Vargas sonrió, un gesto sin humor. — El viejo habló de más. Tenía algo que no le pertenecía. Algo valioso. Algo que yo recuperé. — Golpeó el maletín con los nudillos. — Pero vos tenés la otra parte, ¿verdad? La llave. La cajita.
Sentí el peso de la cajita de fósforos en mi bolsillo. La llave. ¿Para qué? ¿Para el maletín? Alberto no me habría dado una llave sin decirme para qué cerradura era.
— ¿Qué hay en el maletín, Vargas? — pregunté, avanzando un paso.
— ¡Poder! — susurró él, los ojos desorbitados. — Algo más antiguo que esta ciudad podrida. Algo que habla. Que muestra cosas... futuras, pasadas... que doblega voluntades. Pero necesita la llave para estabilizarse. ¡Dámela!
Llevó la mano libre hacia su chaqueta. No iba a darme tiempo. Desenfundé. El estruendo de mi disparo y el suyo se fundieron en el espacio metálico. Sentí un golpe seco en el hombro, como un martillazo. Vargas cayó hacia atrás, el maletín resonando al chocar contra el suelo. Me acerqué tambaleándome, el dolor prendiéndose fuego en mi clavícula. Vargas estaba muerto, un orificio oscuro en la frente.
El maletín tenía una cerradura compleja, pero no parecía coincidir con la cajita. Entonces lo vi. En la mano crispada de Vargas, no había un arma, sino un pequeño dispositivo metálico, similar a la lámina de la cajita, pero con una aguja que brillaba con una luz tenue y maligna. Eso era lo que me había "disparado". ¿Un arma energética? ¿Algo peor?
El maletín empezó a vibrar. Un zumbido agudo, casi inaudible, llenó el contenedor, haciéndome rechinar los dientes. De su interior emanaba un resplandor inquietante, violeta y pulsante. El papelito del Sordo en la cajita decía "llave", pero ¿cómo? Instintivamente, saqué la cajita de fósforos. Al hacerlo, la diminuta lámina metálica dentro se desprendió y cayó al suelo. En el mismo instante, el zumbido del maletín subió a un chillido quejumbroso. El resplandor violeta se volvió cegador, llenando el contenedor con una luz parpadeante y caótica. Sentí un vértigo repentino, imágenes imposibles destellando en mi mente: rostros desconocidos gritando, paisajes alienígenas, el futuro, el pasado, la plaza, Perón, los pañuelos de las Madres... una cacofonía de tiempos y lugares que amenazaba con romperme el cerebro.
Entonces, sin pensarlo, hice lo único que se me ocurrió. Abrí la cajita de fósforos vacía y la arrojé hacia el maletín vibrante.

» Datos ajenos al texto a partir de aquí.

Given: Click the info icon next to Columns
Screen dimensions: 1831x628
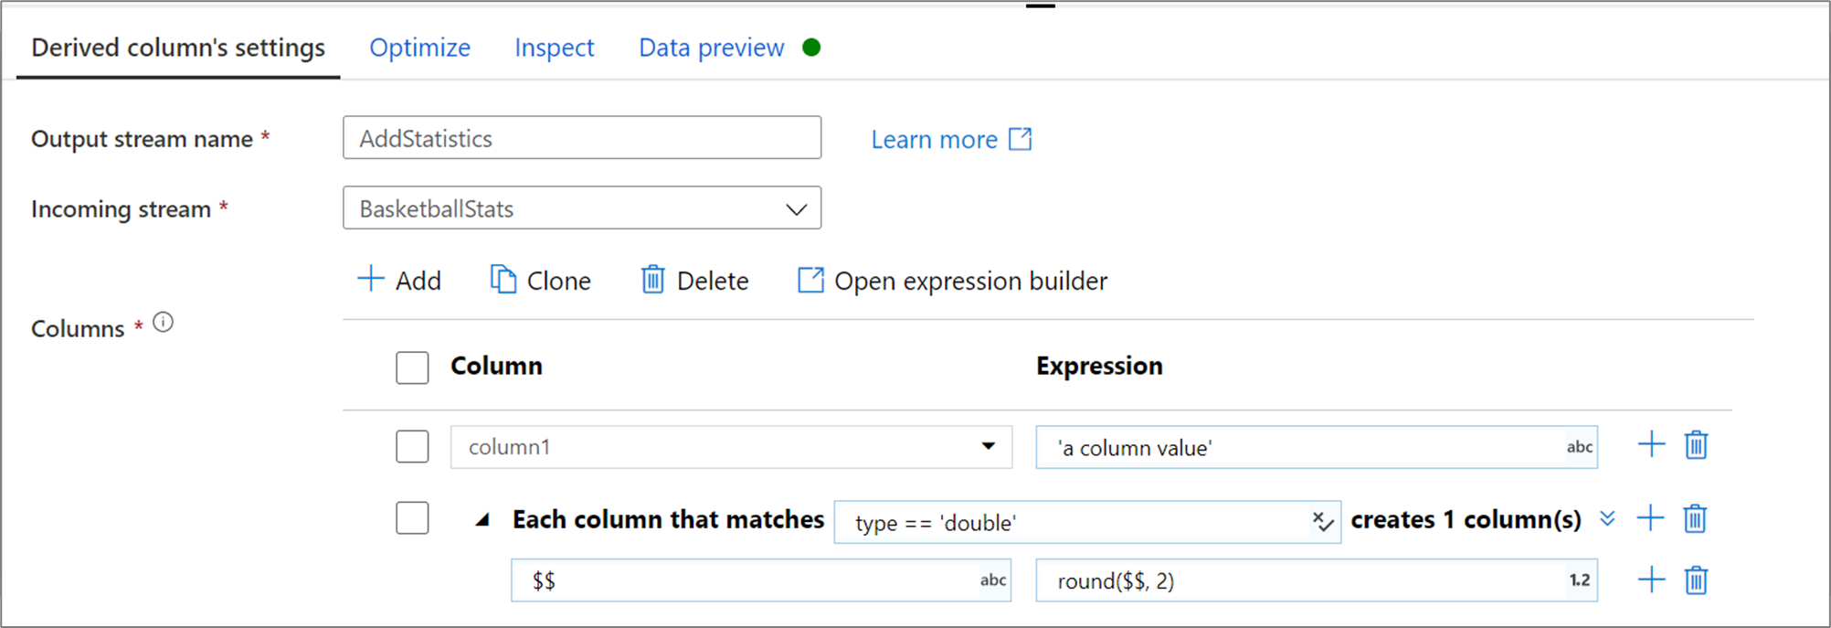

El efecto fue instantáneo. El chillido cesó como si se hubiera cortado con una tijera. La luz violeta fue succionada violentamente, como un remolino, hacia el interior de la pequeña caja de cartón. La cajita se sacudió un momento en el suelo, brillando con un intenso fulgor blanco que rápidamente se atenuó hasta desaparecer. Luego, quedó inmóvil. Inocua. Un simple estuche de fósforos usado.
Me desplomé contra la fría pared del contenedor, jadeando, la herida en el hombro ardiendo. Miré la cajita, ahora silenciosa y oscura. Alberto no me había dado la llave para el maletín. Me había dado la trampa, el contenedor, la prisión para lo que fuera esa cosa. Vargas buscaba el poder, pero lo que el maletín contenía era puro caos, una ventana a realidades que destrozaban la mente. El Sordo lo sabía. Y esa humilde cajita, preparada con la lámina metálica, había sido la única cosa capaz de sellarlo, de devorar esa energía insana.
Con mano temblorosa, recogí la cajita. Estaba fría. Vacía otra vez, o quizás no. Quizás ahora contenía un universo de locura encerrado en su interior de cartón. La guardé de nuevo en mi bolsillo, junto al corazón que aún latía con fuerza, pero ahora con un nuevo respeto por lo inexplicable, tan inexplicable como la marcha de los jueves en la misma plaza donde comenzó todo.
Salí cojeando del contenedor, hacia la fría luz del puerto, sabiendo que la verdad más profunda y peligrosa no estaba en el maletín reluciente, ni en las balas, ni siquiera en el cadáver de Vargas. A veces lo sobrenatural se enciende con una cajita de fósforos.